Minimal anti-collusion infrastructure

I see, so the [T_\text{start}, T_\text{end}] period is repeatable: the registry is maintained, only the tally is performed at the end of each period. This is much less of a surveillance risk, because the window for accumulating a complete history ends once the setup is complete.

It still bugs me that this is centralized. Obviously you can’t make it decentralized in exactly the form given, because the private key k_\omega would need to be public. Instead, let’s say that each voter has two private keys, k_i and k_i', and submits \text{enc}(K_i, k_i') when a new election begins. All messages are sent in the clear:

\text{msg} = (i, \text{sign}(\text{action or enc(new }K_i, k_i'), k_i)),

but of course, the signature can’t be verified because no one knows the actual public key…yet. At the end of the election, voters sacrifice their k_i' and reveal it publicly, and the entire stream of messages is verified all at once before the tally is taken. For the next round of elections, the voter can make their old k_i into their new k_i' and pick another k_i, so that the key that is private in one election is revealed in the next one.

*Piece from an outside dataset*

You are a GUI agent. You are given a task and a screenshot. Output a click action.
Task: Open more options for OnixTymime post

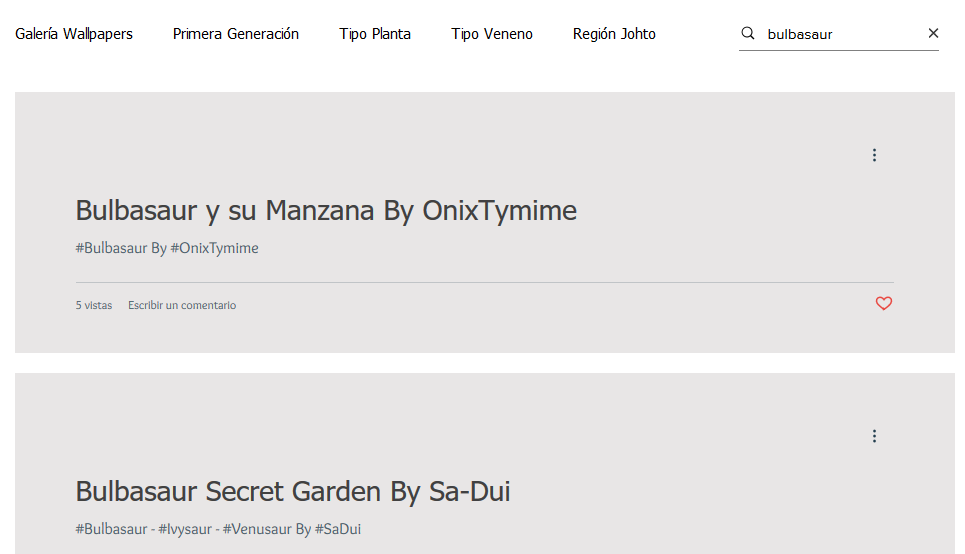(x=874, y=155)
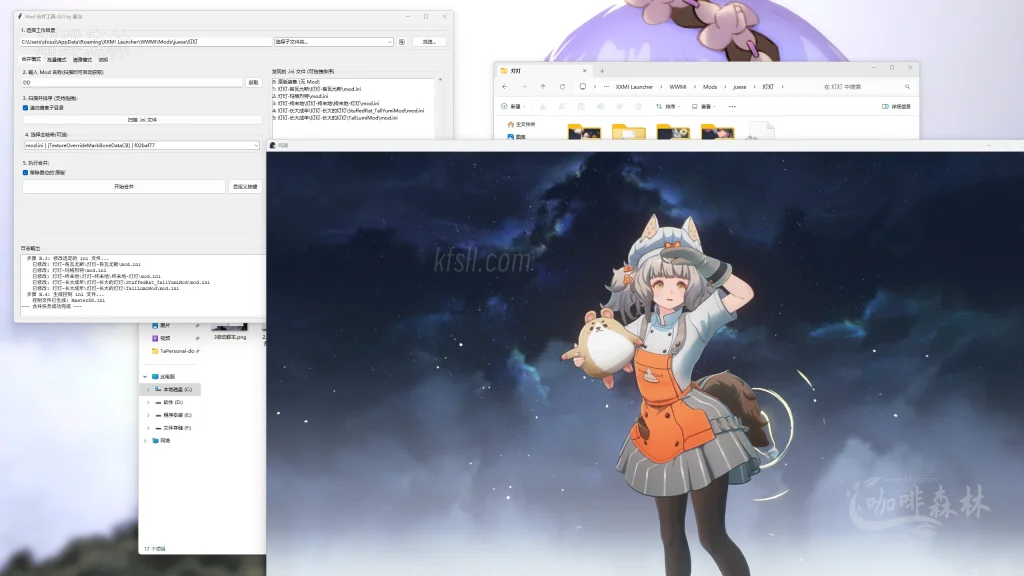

Until the reveal, it is impossible to know whether a given message has any effect, just as in the centralized scheme. So this is still collusion-resistant. One failing is that eventually, any potential briber knows that they were cheated, which is not possible in the centralized scheme, and invites possible retaliation even if the election is not affected.

Although anyone looking back through the history can (of course) figure out what all the messages mean, no one living the history can do this until the reveal. So the transactions are not truly private, but they stay secret long enough to have the intended effect.